Sans titre, 2009. Photographie.
Cette œuvre, inspirée par le trésor national,
a été créé par un étudiant du département d’arts plastiques
photographie), sous la supervision de Marisa Portolese,
professeur adjoint en arts plastiques (photographie),
de la faculté des beaux-arts de l’Université Concordia.

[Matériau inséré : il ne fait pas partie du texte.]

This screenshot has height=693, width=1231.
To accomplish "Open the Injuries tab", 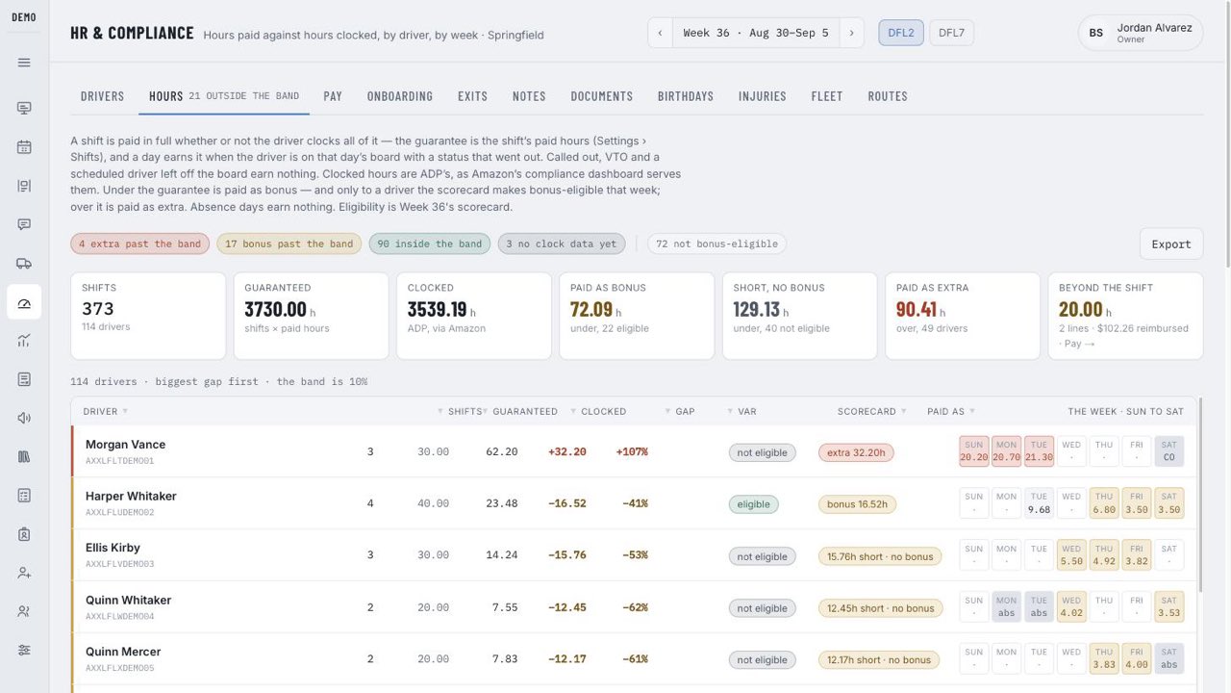I will tap(763, 96).
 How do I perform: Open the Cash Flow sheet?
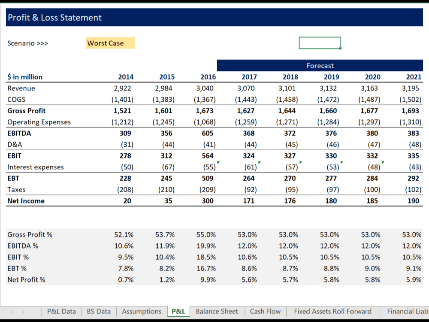tap(265, 311)
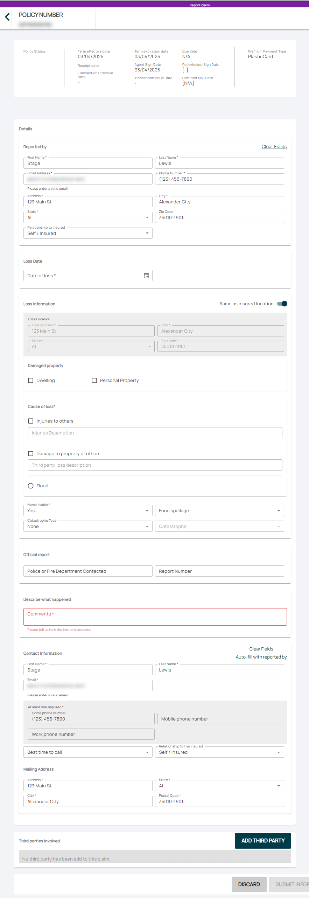Click Auto-fill with reported by link
The height and width of the screenshot is (898, 309).
(261, 657)
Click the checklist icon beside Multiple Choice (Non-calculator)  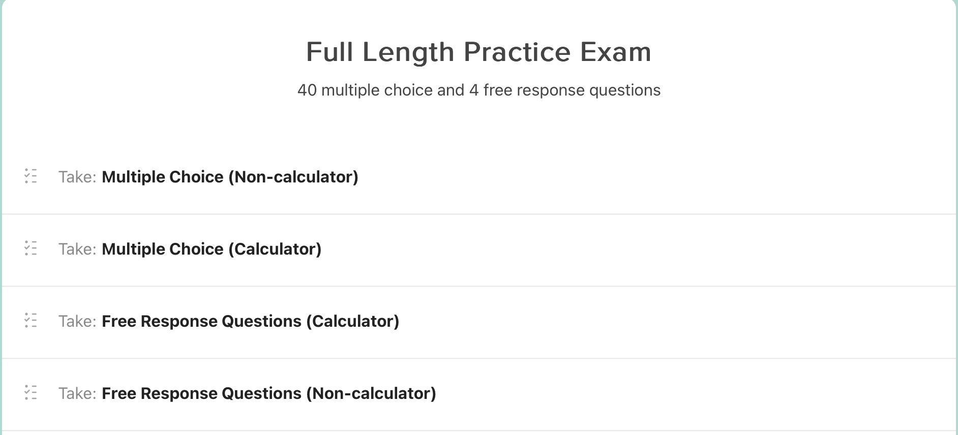pos(31,177)
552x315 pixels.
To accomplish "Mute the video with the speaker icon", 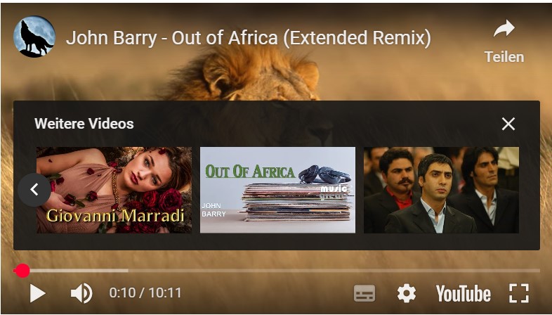I will 81,293.
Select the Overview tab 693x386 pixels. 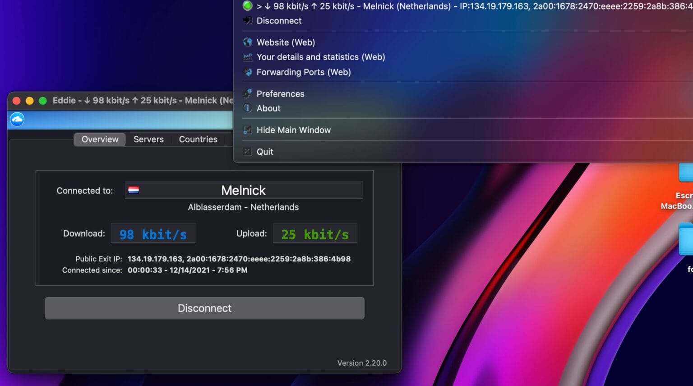(x=99, y=139)
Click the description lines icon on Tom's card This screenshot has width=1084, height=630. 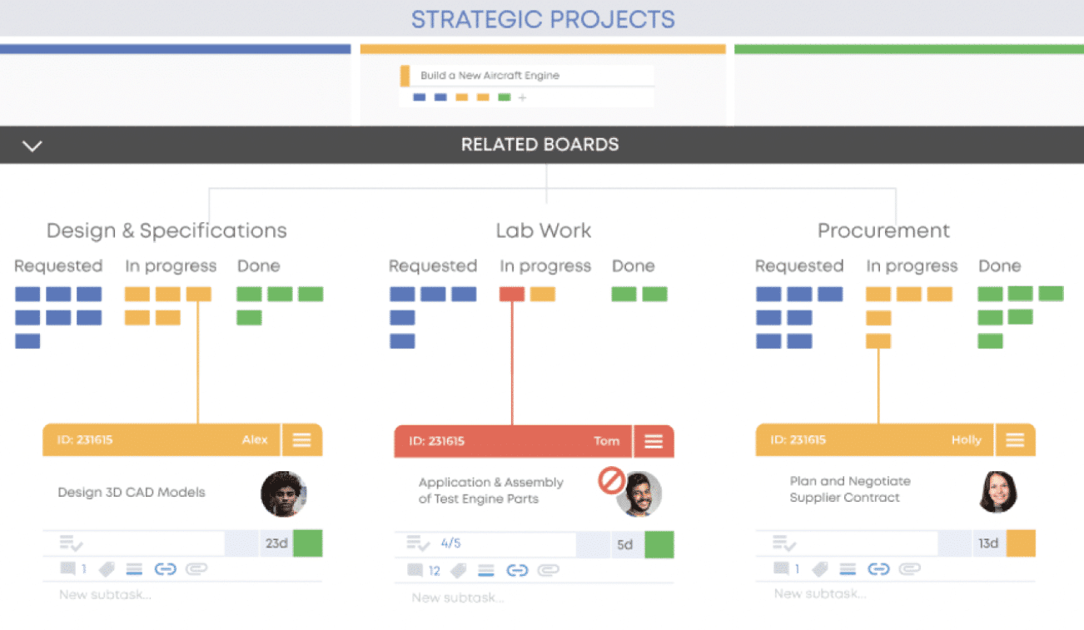[x=486, y=571]
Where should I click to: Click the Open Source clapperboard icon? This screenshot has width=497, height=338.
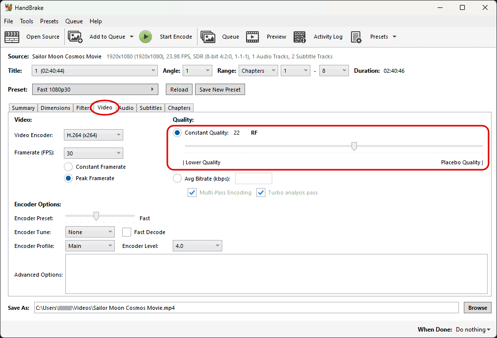coord(12,37)
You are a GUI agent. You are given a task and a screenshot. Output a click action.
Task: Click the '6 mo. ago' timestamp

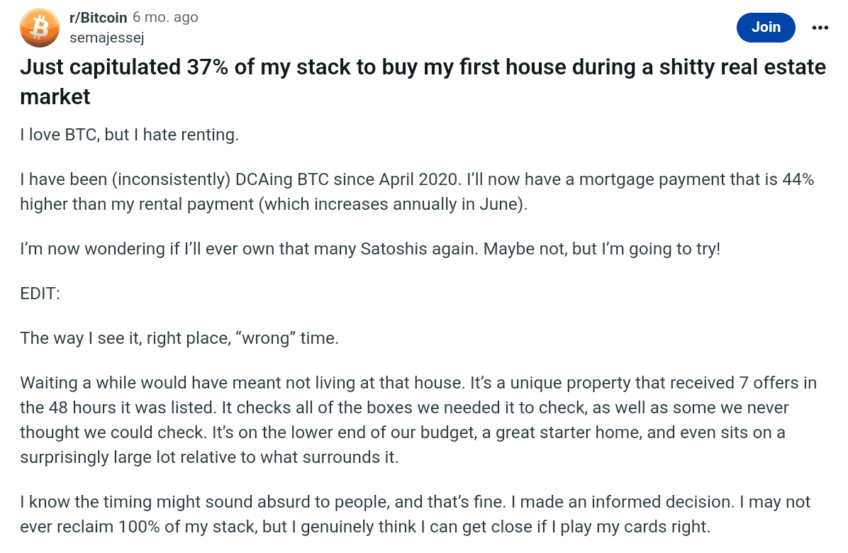tap(165, 17)
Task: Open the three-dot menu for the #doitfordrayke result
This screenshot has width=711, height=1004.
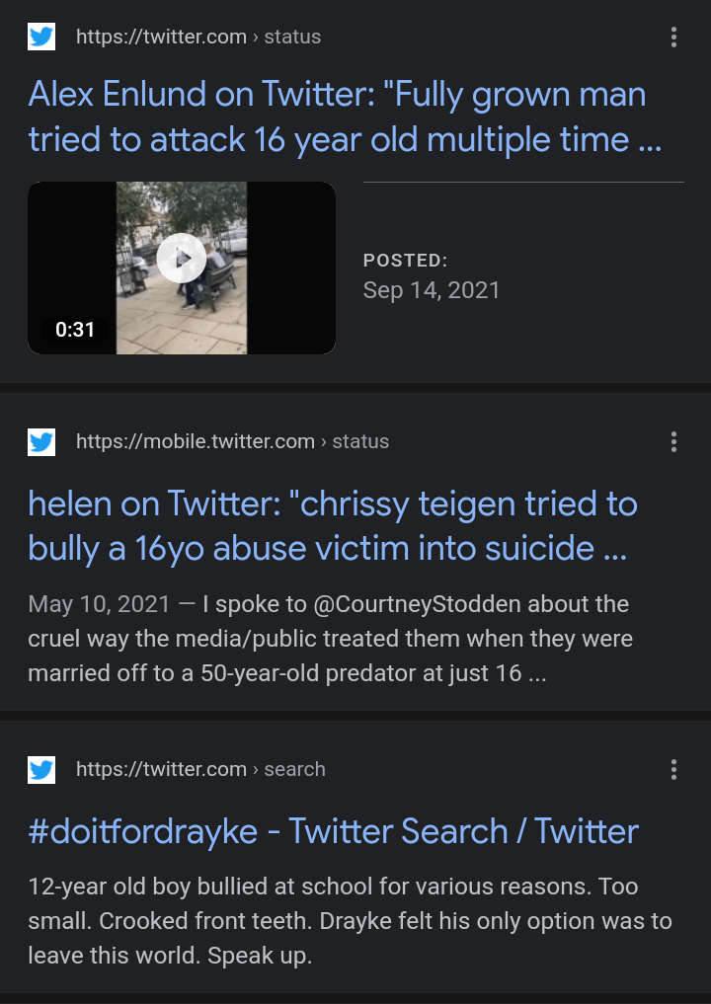Action: pos(673,769)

Originaire de Toronto, Sarah Mangialardo a obtenu en 2005 un baccalauréat en beaux-arts avec distinction de l’Université Ryerson. Elle réside présentement à Montréal où elle termine une maîtrise en beaux-arts en photographie à l’Université Concordia. Pour ce travail photographique, Mangialardo s’inspire des mythes, de la religion, de la philosophie et de la littérature. Durant les deux dernières années, elle a exploré des questions reliées à la violence sexuelle, la foi, le péché, la moralité, l’innocence ou la perte de l’innocence et la sexualité. Mangialardo découpe le papier pour construire les scènes d’une structure narrative où sont mis en scène des protagonistes et des antagonistes. Sa pratique met à l’avant-plan l’atmosphère par des effets appropriés de lumière qui lui permettent de rendre le contexte narratif. Les récits mythologiques de Mangialardo ont une dimension morale et un caractère surréel. L’artiste a été inspirée pour ce projet par Le hibou enchanté, pour créer son propre espace mythique. Par des photographies sous-marines de ses papiers découpés, elle évoque un espace dramatique et étrange où l’eau s’immisce dans son processus créatif.